Chief Judge John Sirica of the U.S. District Court for the District of Columbia, presiding over the trial of the Watergate burglars, saw an opportunity to confirm his suspicions that they hadn’t acted alone. He ordered President Nixon to turn over nine tapes of 64 White House conversations to Archibald Cox, the special prosecutor in charge of investigating the allegations of Nixon’s misconduct.
Nixon refused, citing Constitutional separation of powers, executive privilege and national security concerns. On October 19, 1973, Nixon proposed that U.S. Senator John Stennis, a Mississippi Democrat, review the tapes and report his findings to Cox as a compromise. When Cox rejected the offer, Nixon ordered Attorney General Elliot Richardson to dismiss him; he refused and resigned.
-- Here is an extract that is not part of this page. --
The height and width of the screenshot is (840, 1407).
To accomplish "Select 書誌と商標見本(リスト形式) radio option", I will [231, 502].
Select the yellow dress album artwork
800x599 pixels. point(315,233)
Deputy Attorney General William Ruckelshaus was approached and also refused to follow the president’s directive, generating such ill will that his firing was announced by the White House while he was in the midst of writing his letter of resignation. Solicitor General Robert Bork became acting Attorney General and immediately fired Cox per Nixon’s instructions.
Bork’s dismissal of Cox was challenged in a lawsuit filed by consumer advocate Ralph Nader and others. Per the New York Times:
On Nov. 14, 1973, Federal District Judge Gerhard A. Gesell ruled that the dismissal of Mr. Cox, in the absence of a finding of extraordinary impropriety as specified in the regulation establishing the special prosecutor’s office, was illegal.
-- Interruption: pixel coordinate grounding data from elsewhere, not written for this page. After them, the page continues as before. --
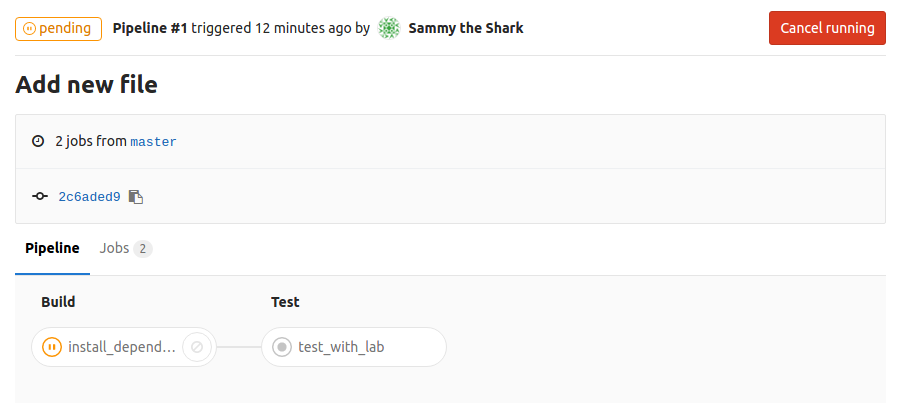
Task: Open commit 2c6aded9 link
Action: [89, 197]
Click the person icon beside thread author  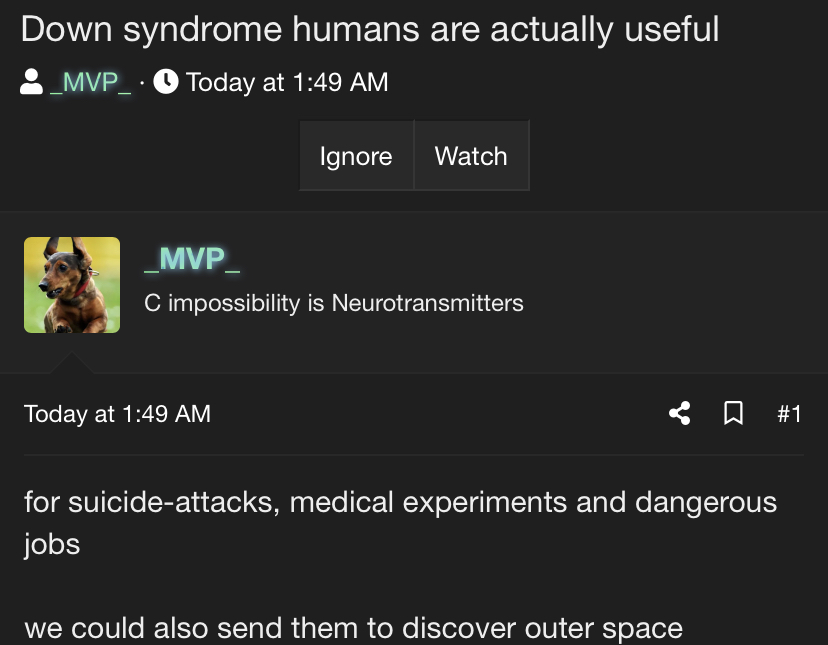(31, 82)
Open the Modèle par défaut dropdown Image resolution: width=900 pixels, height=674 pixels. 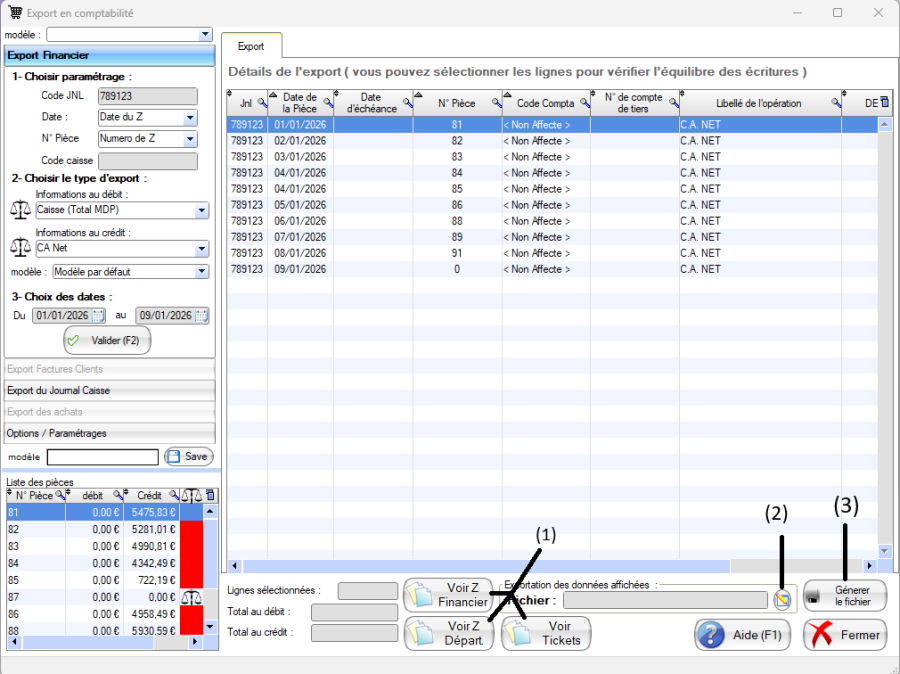[x=201, y=272]
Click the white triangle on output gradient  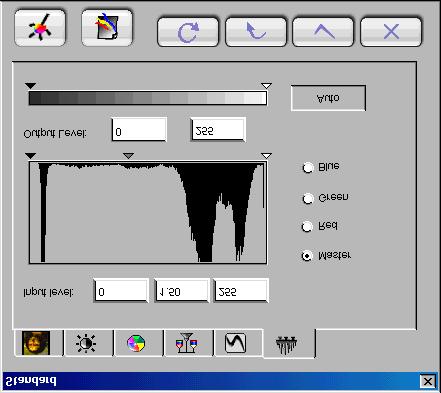click(x=266, y=86)
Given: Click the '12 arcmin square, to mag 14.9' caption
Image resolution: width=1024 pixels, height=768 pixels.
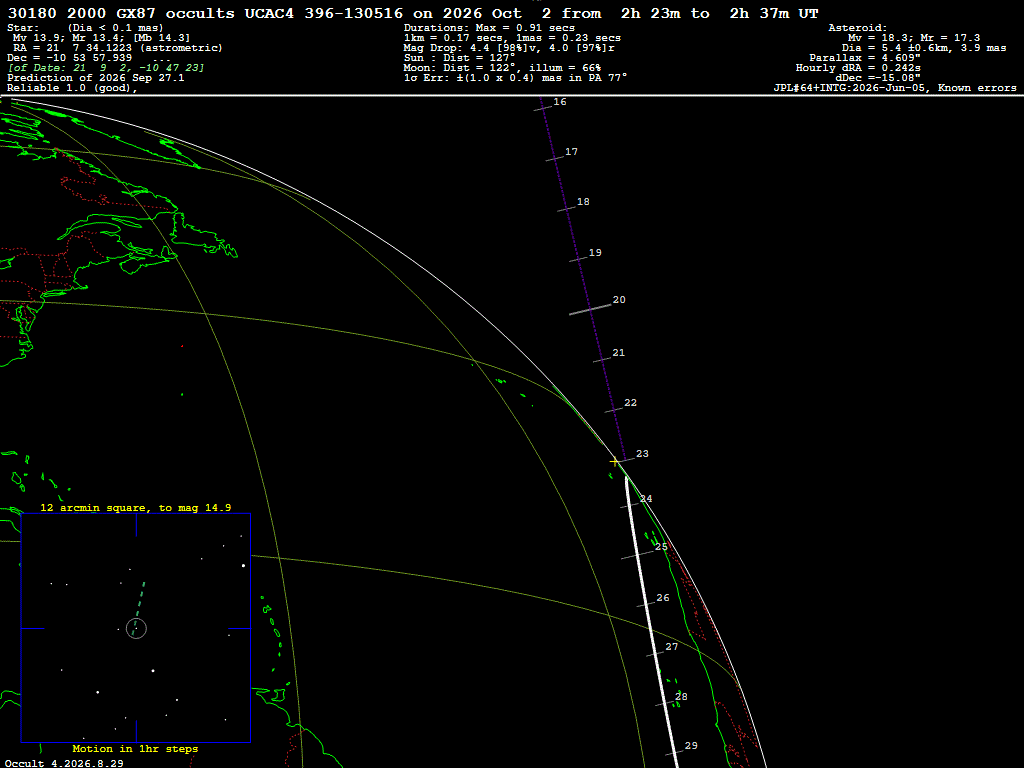Looking at the screenshot, I should pos(136,507).
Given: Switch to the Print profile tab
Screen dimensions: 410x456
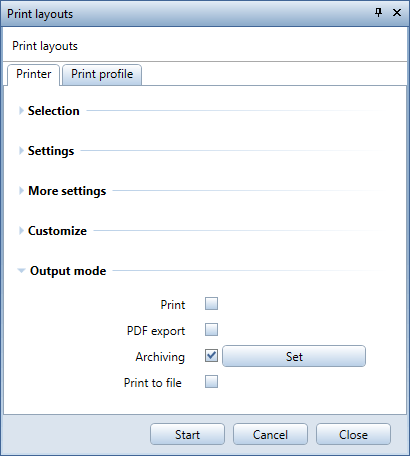Looking at the screenshot, I should pos(102,74).
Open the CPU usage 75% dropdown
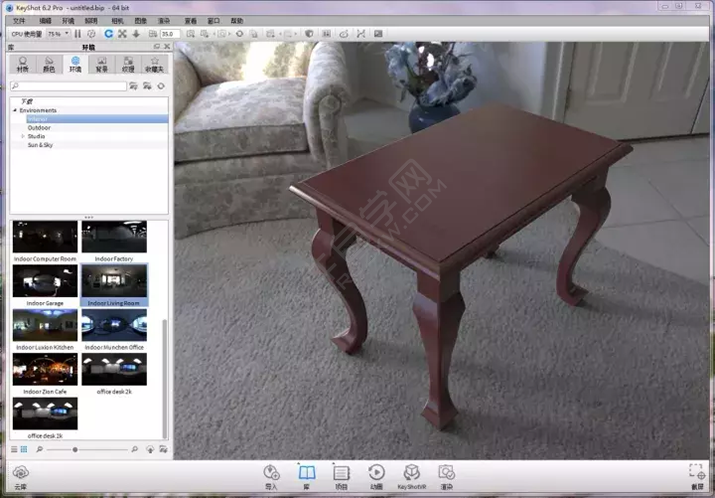Viewport: 715px width, 498px height. 58,34
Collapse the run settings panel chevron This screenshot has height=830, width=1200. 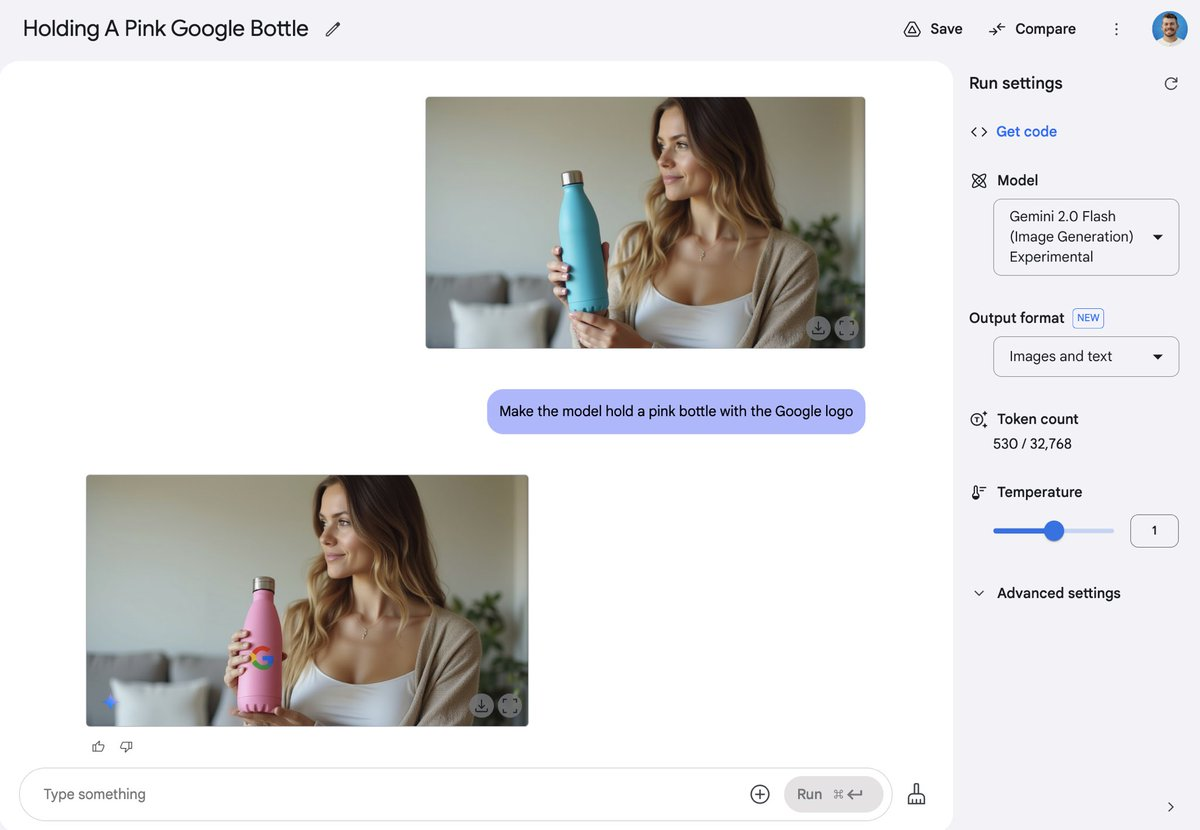[x=1171, y=807]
The Justice Department did not appeal the ruling, and because Mr. Cox indicated that he did not want his job back, the issue was considered moot.
In a memoir published a few months after his death in 2012, Bork claimed that Nixon promised him the next available Supreme Court seat in exchange for doing his bidding. This would seem to contradict his repeated assertions that he had acted purely in the interest of the law, believing that Cox did not have the authority to prosecute the president.
Bork was finally nominated to the Supreme Court by President Ronald Reagan in 1987. His actions of fourteen years earlier were savaged by press and politicians, contributing to his defeat and the addition of his name to the lexicon of English slang.
bork
transitive verb \ˈbȯrk\
:to attack or defeat (a nominee or candidate for public office) unfairly through an organized campaign of harsh public criticism or vilification
Even with Bork’s willing participation, Nixon’s efforts were in vain. After he appointed Leon Jaworski to replace Cox, the new special prosecutor issued a new subpoena for the same tapes, chosen to confirm or refute the damning testimony of former White House Counsel John Dean.
Hoping to mollify the judge and the public, Nixon turned over edited transcripts of 43 conversations, including portions of 20 of the conversations cited in the subpoena. Nixon’s attorney, James St. Clair, moved to quash the subpoena, stating:
The president wants me to argue that he is as powerful a monarch as Louis XIV, only four years at a time, and is not subject to the processes of any court in the land except the court of impeachment.
Sirica denied the motion and ordered the president to turn the tapes over by May 31, 1974. Both Nixon and Jaworski appealed directly to the U.S. Supreme Court to intercede. It began hearing arguments in the case, United States v. Nixon, 418 U.S. 683, on July 8, 1974.
The court wished to reach a unanimous decision on an issue of such gravity so Judge William Rehnquist, appointed by Nixon, recused himself from the proceedings. On July 24, 1974, it upheld Judge Sirica’s ruling 8-0. Nixon was forced to hand over the requested recordings, but there was an 181⁄2 minute gap in a June 20, 1972, audio tape.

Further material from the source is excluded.